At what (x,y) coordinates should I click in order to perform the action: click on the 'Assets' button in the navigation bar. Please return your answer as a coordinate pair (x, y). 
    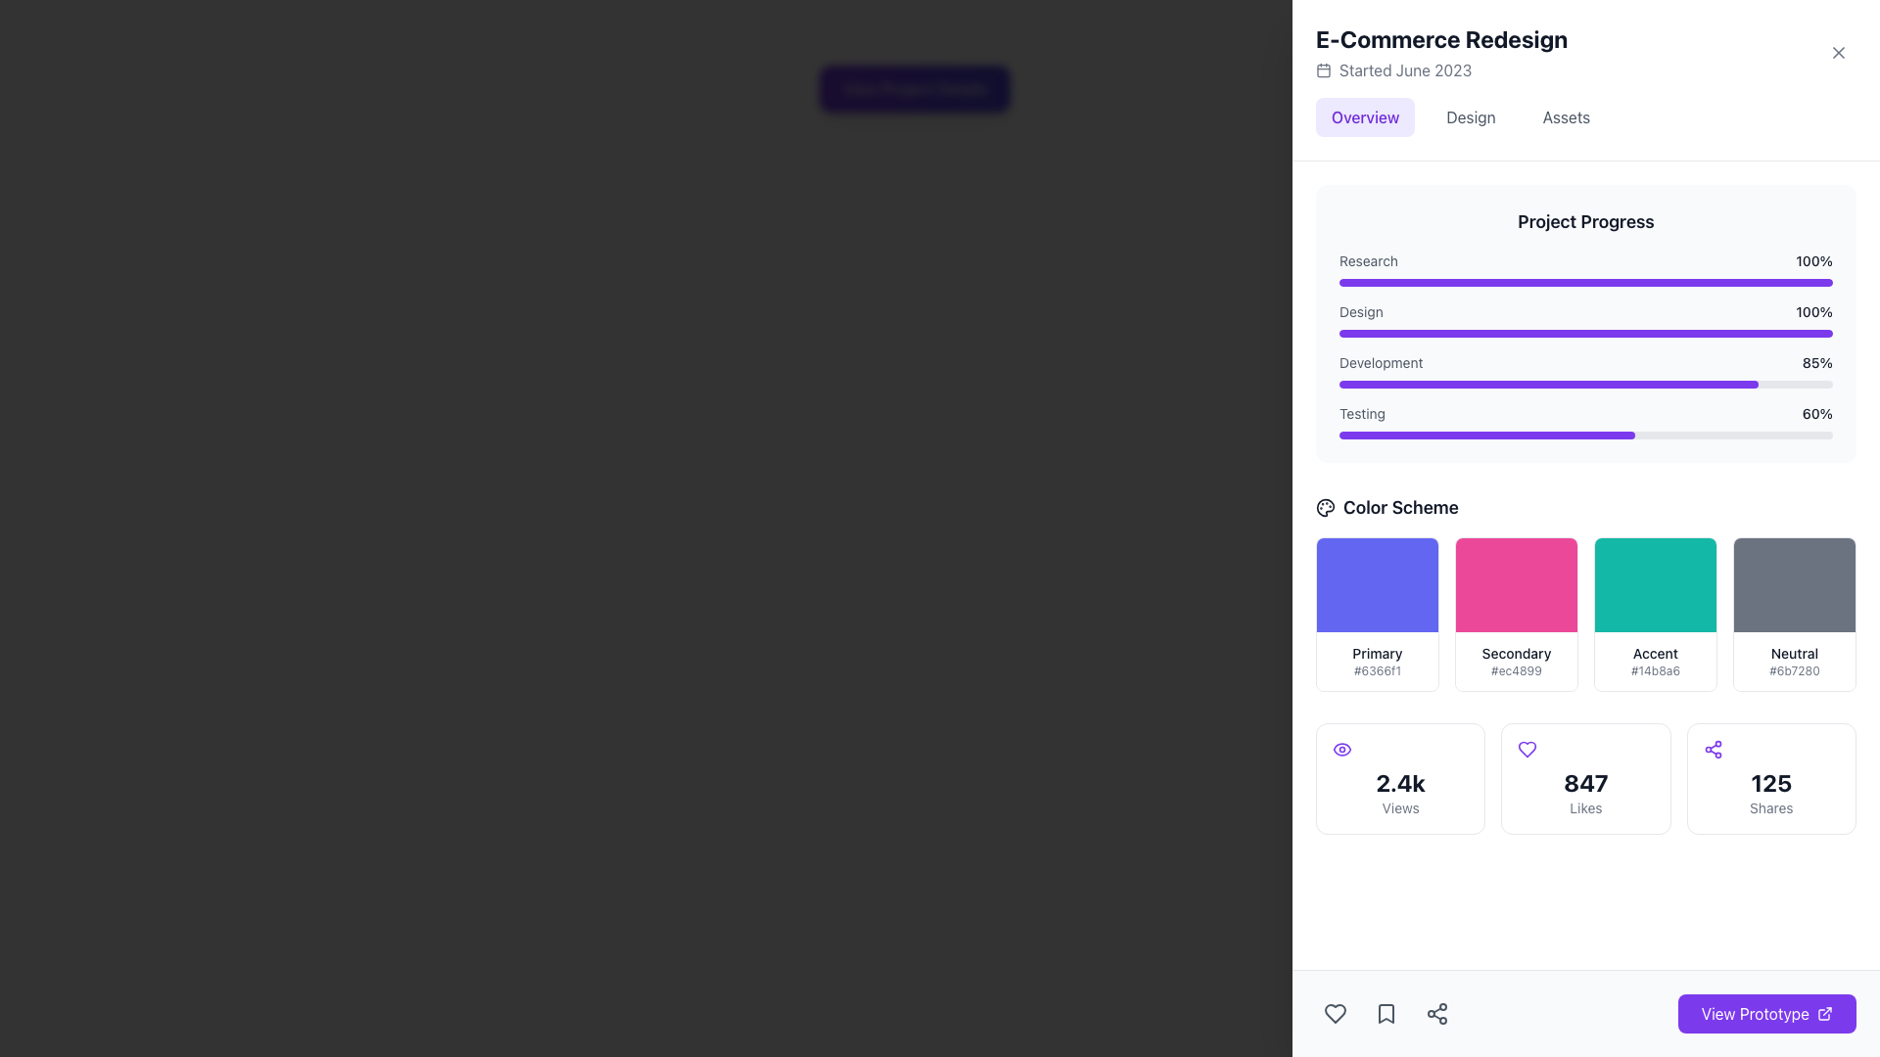
    Looking at the image, I should click on (1564, 116).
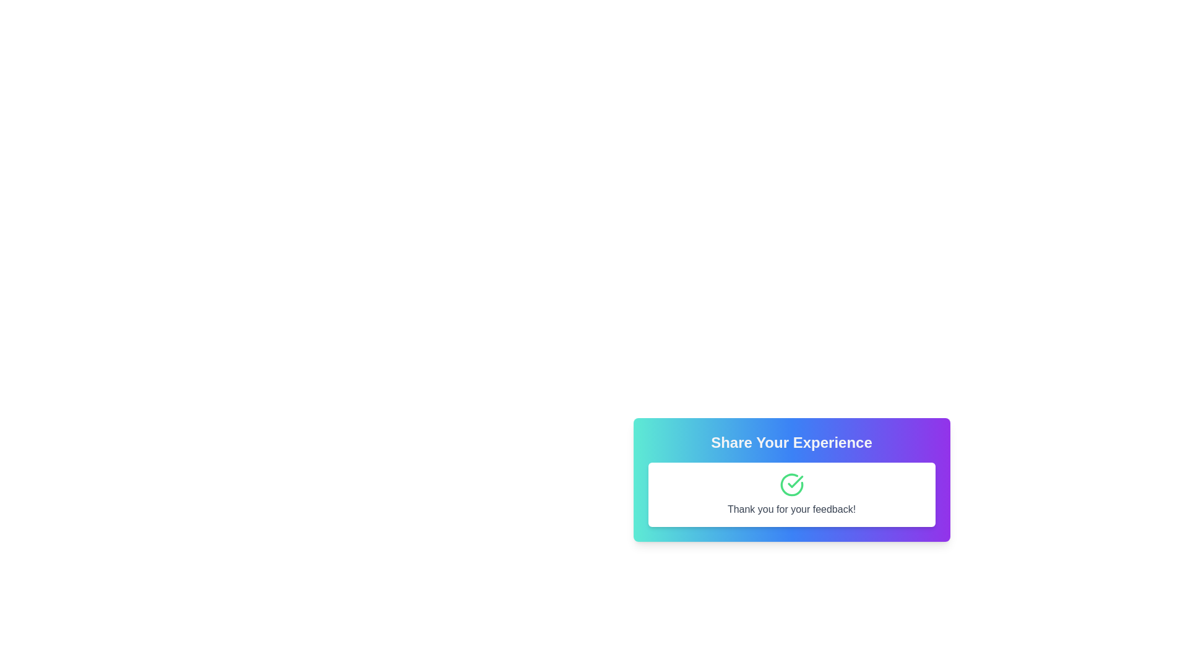 The image size is (1188, 668). I want to click on the informational message box that displays 'Thank you for your feedback!' with a green checkmark icon above it, so click(791, 494).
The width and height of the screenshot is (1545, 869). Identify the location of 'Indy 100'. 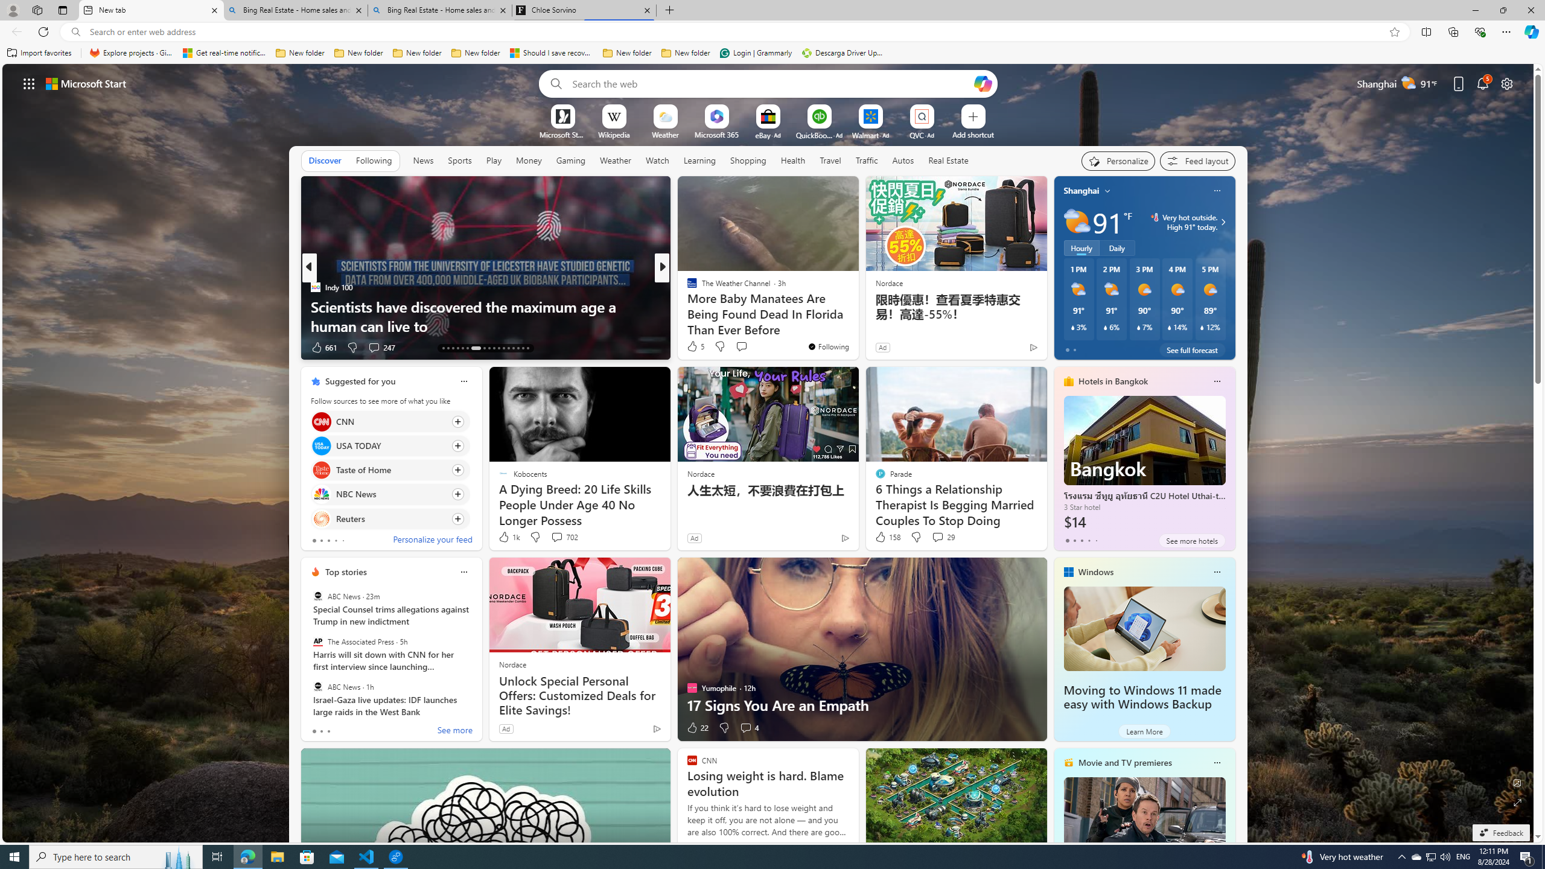
(315, 286).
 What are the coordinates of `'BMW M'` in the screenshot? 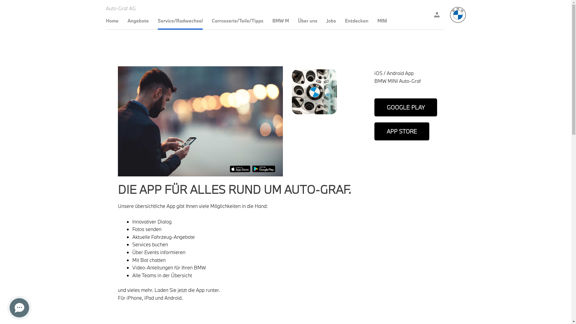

☆ ☆ ☆ ☆ ☆

TASK DESCRIPTION
Convert the listing above into a Markdown table with two columns, No. and Text, giving each line its own numbered row and skipping blank lines. Leave the pictures out.

EXERCISE OUTPUT
| No. | Text |
|---|---|
| 1 | At what (x,y) coordinates should I click in order to perform the action: click on the 'Assets' button in the navigation bar. Please return your answer as a coordinate pair (x, y).  |
| 2 |     Looking at the image, I should click on (1564, 116). |
| 3 |  The image size is (1188, 668). I want to click on the informational message box that displays 'Thank you for your feedback!' with a green checkmark icon above it, so click(791, 494). |
| 4 | The width and height of the screenshot is (1545, 869). Identify the location of 'Indy 100'.  |
| 5 | (315, 286). |
| 6 |  What are the coordinates of `'BMW M'` in the screenshot?  |